Он фактически придумывает сделать из героя своего романа адепта шведского теософа E. Swedenborg /1688-1772/, труды которого он изучал сам, превращая этот «философский этюд» в подлинный самоанализ, где повествователь, ведущий речь от первого лица о жизни своего безумного альтер эго, исследует теневые стороны своей собственной психики. «Внутри нас якобы существуют два разных создания. Согласно E. Swedenborg, ангел — это индивидуум, в котором внутреннее «Я» одержало победу над существом внешним. Человек хочет повиноваться своему призванию — быть ангелом, и как только мысль покажет ему двойственность его существования, он должен устремиться формировать чудесную природу ангела, находящегося в нем же. Если, при невозможности предугадать свою дальнейшую судьбу, человек позволит господствовать телесному, вместо того чтобы укреплять свою духовную жизнь, то все его силы уходят на игру его внешних чувств, и ангел медленно погибает вследствие этой материализации двух начал.

В противном случае, если человек поддерживает свой внутренний мир по природе, свойственной ему, душа поднимается над материей и старается от нее отделиться. Когда их разделение совершается в той форме, которую мы называем смерть, ангел, достаточно сильный, чтобы отделиться от своей оболочки, продолжает существовать, и начинается его новая жизнь.

Бесконечные особенности, которые делают людей различными, не могут быть объяснены ничем, кроме этой двойственности бытия…» /11, с. 65/.

Таким образом, этот триумф внутреннего «я» над внешним существом, а затем разделение еще до смерти превратили Луи Ламбера в одного из этих ангелов, живущих в духовном мире, о которых говорит Swedenborg, но существуя в материальном мире в форме живого мертвеца, замурованного внутри самого себя.
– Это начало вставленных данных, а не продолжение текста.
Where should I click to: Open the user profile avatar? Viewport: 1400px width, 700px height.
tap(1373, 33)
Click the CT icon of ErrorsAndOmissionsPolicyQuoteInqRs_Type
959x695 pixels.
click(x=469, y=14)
Одновременно ссылка на шведского теософа ставит этот странный духовный опыт под знак двойственности бытия. Глубокие медитации, экстазы, которые являются дорогой, ведущей к этой метаморфозе, не суть ли зачаточные формы каталепсии? Таков вопрос, который ставит себе Бальзак при чтении одной медицинской книги, автора которой он, к сожалению, не указывает, потому что каталепсия будет как раз находиться в центре клинических описаний, тогда начавшихся. Littre отметит в своем словаре каталепсию, «болезнь, характеризующуюся способностью, которую имеют конечности и даже туловище, сохранять в продолжении всего припадка положение, имевшееся в его начале, или такое, которое удастся заставить принять» — определение, иллюстрируемое цитатой из Амбруаза Паре и показывающее, что уже с эпохи Возрождения она отличалась от эпилепсии и катаплексии — «внезапной утраты мышечного тонуса и чувствительности».

Таким образом, начиная с 1863-1873 гг., эти два научных слова вошли в живую речь, показывая, что вопрос, который задавал себе Бальзак, составлял часть актуальных проблем того времени. Одним штрихом романтического гения писатель делает положения E. Swedenborg непосредственно объектом бреда Ламбера, предвидя некоторым образом сегодняшние формы шизофренического бреда, когда больной, читавший или слышавший разговоры о трудах S. Freud, объясняет самим психоанализом, на который направлен его бред, расстройства, которыми он страдает.